Why do you need to test isVariadic here()? Surely as long as you compare OpIdx against Desc.getNumOperands() (not MI.getNumOperands()) you're OK?

What's the reasoning for this? Won't this break chains of REG_SEQUENCE? In particular I do expect to see some REG_SEQUENCE (REG_SEQUENCE), (REG_SEQUENCE) patterns

Currently skipping it to avoid a crash that occurred with REG_SEQUENCE(REG_SEQUENCE) while trying to look for the regclass @OpIdx from the UseMI's MCInstrDesc.
These special cases involving target-independent and/or variadic instructions should be handled separately.
This folding will take place only when the regclass at OpIdx is a vectorSuperClass https://github.com/llvm/llvm-project/blob/main/llvm/lib/Target/AMDGPU/SIFoldOperands.cpp#L1603
Currently, we don't select any AV operands and I guess it is ok to skip them.

llvm/lib/Target/AMDGPU/SIInstrInfo.cpp
4758 ↗(On Diff #412398)

Will use

4761 ↗(On Diff #412398)

No, OpIdx >= Desc.getNumOperands() didn't hold true when I checked the case REG_SEQUENCE (REG_SEQUENCE).
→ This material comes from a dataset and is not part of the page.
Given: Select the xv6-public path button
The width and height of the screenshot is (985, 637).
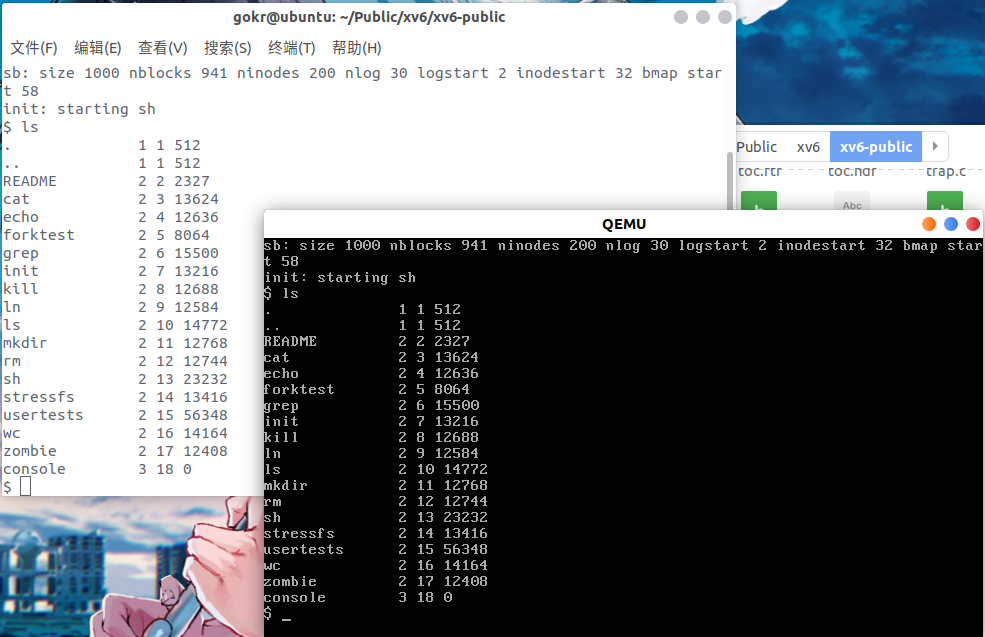Looking at the screenshot, I should coord(875,147).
Is it because the passed Op index is already adjusted from UseMI->getOperand(0)?

cdevadas updated this revision to Diff 412591.Mar 2 2022, 7:05 PM
cdevadas retitled this revision from AMDGPU: Skip tryFoldRegSequence if no valid regclasses for its users. to AMDGPU: Skip folding REG_SEQUENCE if found unknown regclasses for its users..
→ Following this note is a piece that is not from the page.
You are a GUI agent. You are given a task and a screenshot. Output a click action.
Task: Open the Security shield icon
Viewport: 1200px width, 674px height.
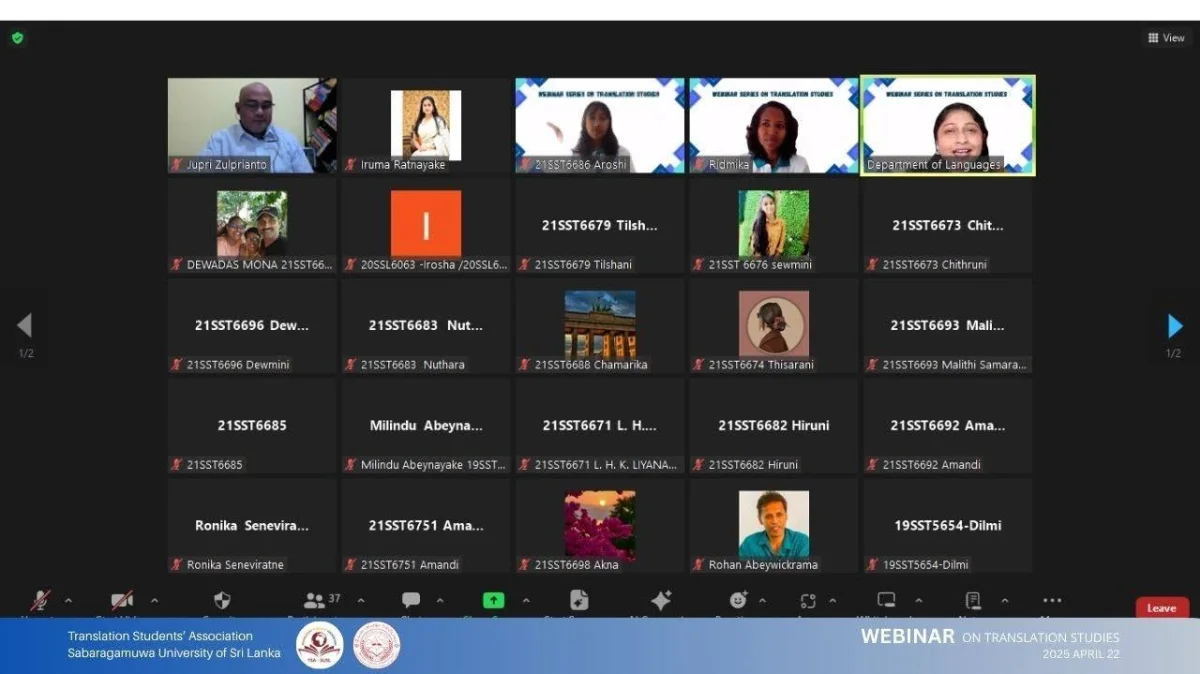[222, 600]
Used a better name for the function.

rampitec added inline comments.Mar 3 2022, 9:47 AM
llvm/lib/Target/AMDGPU/SIInstrInfo.cpp
4761 ↗(On Diff #412398)

Even variadic instructions shall have proper operand description before the variadic part starts.

cdevadas updated this revision to Diff 412876.Mar 3 2022, 5:29 PM

Removed variadic instruction check.
Desc.OpInfo[OpIdx].RegClass == -1 will catch those invalid cases.

foad added inline comments.Mar 4 2022, 4:00 AM
llvm/lib/Target/AMDGPU/SIInstrInfo.cpp
4760 ↗(On Diff #412876)

Just use MI.getDesc()?

cdevadas updated this revision to Diff 412982.Mar 4 2022, 4:34 AM

Addressed Jay's suggestion.

foad added inline comments.Mar 4 2022, 6:04 AM
llvm/lib/Target/AMDGPU/SIFoldOperands.cpp
1602

You could just use TargetInstrInfo::getRegClass(InstDesc, OpIdx, TRI, MF) instead of TRI->getRegClass and it would do all these checks for you already.

cdevadas added inline comments.Mar 4 2022, 6:14 AM
llvm/lib/Target/AMDGPU/SIFoldOperands.cpp
1602

We can't use that equivalent of getRegClass here. The call to adjustAllocatableRegClass inside it would change AV classes to V thereby disabling the folding in almost all valid cases.

foad added inline comments.Mar 4 2022, 6:21 AM
llvm/lib/Target/AMDGPU/SIFoldOperands.cpp
1602

The call to adjustAllocatableRegClass is in the AMDGPU-specific getOpRegClass, not in the generic getRegClass.

cdevadas added inline comments.Mar 4 2022, 10:03 AM
llvm/lib/Target/AMDGPU/SIFoldOperands.cpp
1602

@foad thanks for pointing that generic function.

We have some variants in SIInstrInfo.cpp to get regclass value from InstDesc.
I initially tried to use SIInstrInfo::getOpRegClass(const MachineInstr &MI, unsigned OpNo) and found the adjustAllocatableRegClass calls inside it prevented the folding for some tests involving loads and stores.

But SIInstrInfo::getRegClass(InstDesc, OpIdx, TRI, MF) seems to be working. Though it also has a call to adjustAllocatableRegClass, it is more restrained and appeared to be not missing any folding opportunity for loads/stores that failed earlier with the other variant.
I am going to use this function. Will update the patch.

cdevadas updated this revision to Diff 413064.Mar 4 2022, 10:32 AM
cdevadas added a reviewer: foad.

Used existing 'SIInstrInfo::getRegClass' function to get the RC at OpIdx.

arsenm accepted this revision.Mar 7 2022, 10:01 AM
This revision is now accepted and ready to land.Mar 7 2022, 10:01 AM
This revision was landed with ongoing or failed builds.Mar 7 2022, 8:44 PM
This revision was automatically updated to reflect the committed changes.